» **Exercise description**: Render the lines of the rows below as a Markdown table with the columns "No." and "Line", numbering each line and skipping blank ones. Leave the pictures out.

(Rows for finding displayed items)
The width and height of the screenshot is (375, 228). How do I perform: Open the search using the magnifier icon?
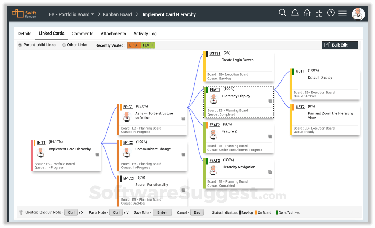[x=283, y=13]
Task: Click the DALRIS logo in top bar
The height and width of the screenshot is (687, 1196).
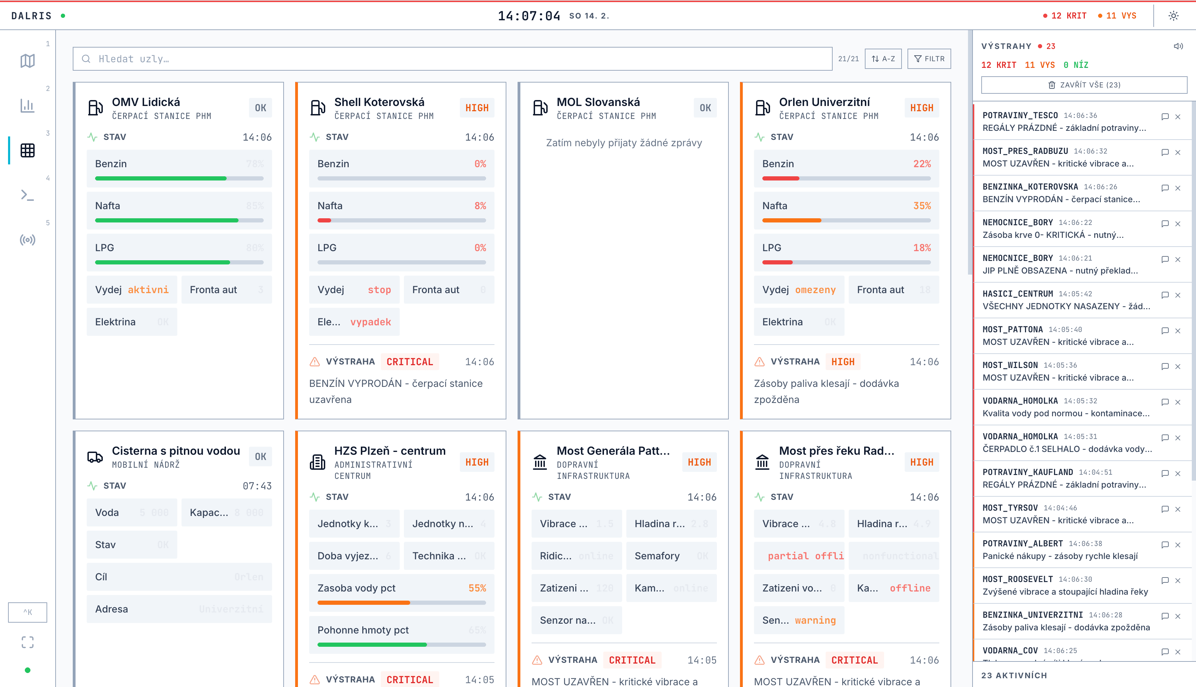Action: click(x=31, y=15)
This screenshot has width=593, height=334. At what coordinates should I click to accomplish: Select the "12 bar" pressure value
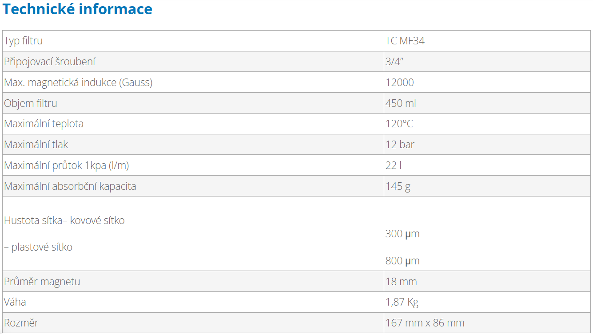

» **Correct result**:
| No. | Line |
|---|---|
| 1 | The width and height of the screenshot is (375, 228). How do I perform: Open the search using the magnifier icon? |
| 2 | [x=283, y=13] |
| 3 | Task: Click the DALRIS logo in top bar |
| 4 | The height and width of the screenshot is (687, 1196). |
| 5 | Action: click(x=31, y=15) |
| 6 | This screenshot has width=593, height=334. At what coordinates should I click to accomplish: Select the "12 bar" pressure value |